Le Bois Raméal Fragmenté (BRF) est une expression un peu pompeuse inventée par des Québécois pour désigner le broyat obtenu de branches d’arbres encore vertes pour une utilisation agricole. Ce matériau a démontré, dans bien des circonstances, une capacité exceptionnelle à rendre leur fertilité aux sols, à condition d’être utilisé correctement.

Pour faire du BRF, on passe des branches de faible diamètre dans un broyeur, et on se dépêche de l’épandre, avant éventuellement de l’incorporer au sol qu’on veut améliorer.
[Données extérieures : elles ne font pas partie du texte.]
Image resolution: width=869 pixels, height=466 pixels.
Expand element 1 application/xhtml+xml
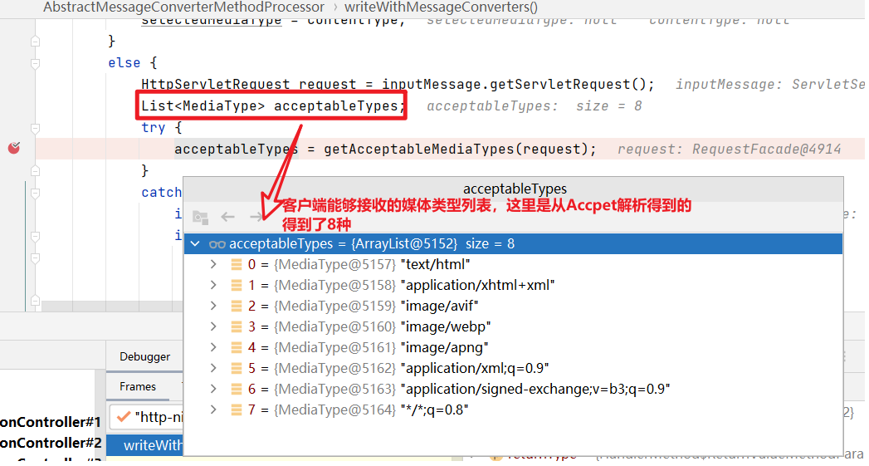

Les organismes vivants du sol sont alors considérablement stimulés par ce matériau à décomposer, la structure du sol est améliorée, il retient mieux les nutriments, les laisse plus disponibles, l’eau s’infiltre mieux et est stockée en plus grande quantité. Les plantes qui y poussent sont plus résistantes, leur système racinaire est plus développé, leur productivité est accrue.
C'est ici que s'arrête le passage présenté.